Passive aggressive people are often used to saying they’re okay even when they are not. Passive aggression is the display of negative feelings, resentment and aggression in an unassertive or “passive” manner. They would give the silent treatment and shut down the medium of communication so they don’t get to discuss it with you.
They’d agree with you about something. However, deep within them know they won’t act on it and finally, you hear them responding with sarcasm.
Sometimes, those who are passively aggressive may not know this as it may seem different to them. At first like they are trying to stay safe and protect themselves. They often do this to avoid conflict, hence the reason for being that way. Nevertheless, this personality disorder can be so harmful and dangerous. Particularly to the other party who can’t tell what they have done wrong, to however seems as though one is working on eggshells, knowing not what they did to set off this person.

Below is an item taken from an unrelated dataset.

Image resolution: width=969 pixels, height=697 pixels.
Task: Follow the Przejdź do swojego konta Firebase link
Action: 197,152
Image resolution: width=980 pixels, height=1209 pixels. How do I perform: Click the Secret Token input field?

This can be emotionally exhausting for the other party and eventually lead to a strain in their relationship. Here are signs you may be dealing with a passive-aggressive person.
They make assumptions.
This is one of the major signs a person is passive-aggressive. Passive-aggressive people often prefer to make assumptions, rather than engage in communication for clarity. They’d rather choose to stick to what they think rather than what is, without leaving any benefit of the doubt.

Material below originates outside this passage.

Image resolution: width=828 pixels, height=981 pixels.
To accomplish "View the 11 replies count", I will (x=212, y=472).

There’s a disconnect between what they say and what they do.
People who are passive-aggressive often say one thing and mean the other. They may tell you they are with you on a particular decision, meanwhile, when it is time to execute the idea, they stand back and watch from a distance.
They give silent treatment.
They really do not like to have conversations rather they indirectly communicate or express their displeasure, they hint at you through their actions and expect you to figure it out yourself.
They throw subtle jabs using sarcasm.
They subtly throw jabs at the other party using sarcasm to make the person feel a certain way about himself or herself but claim they do not mean it in a serious way.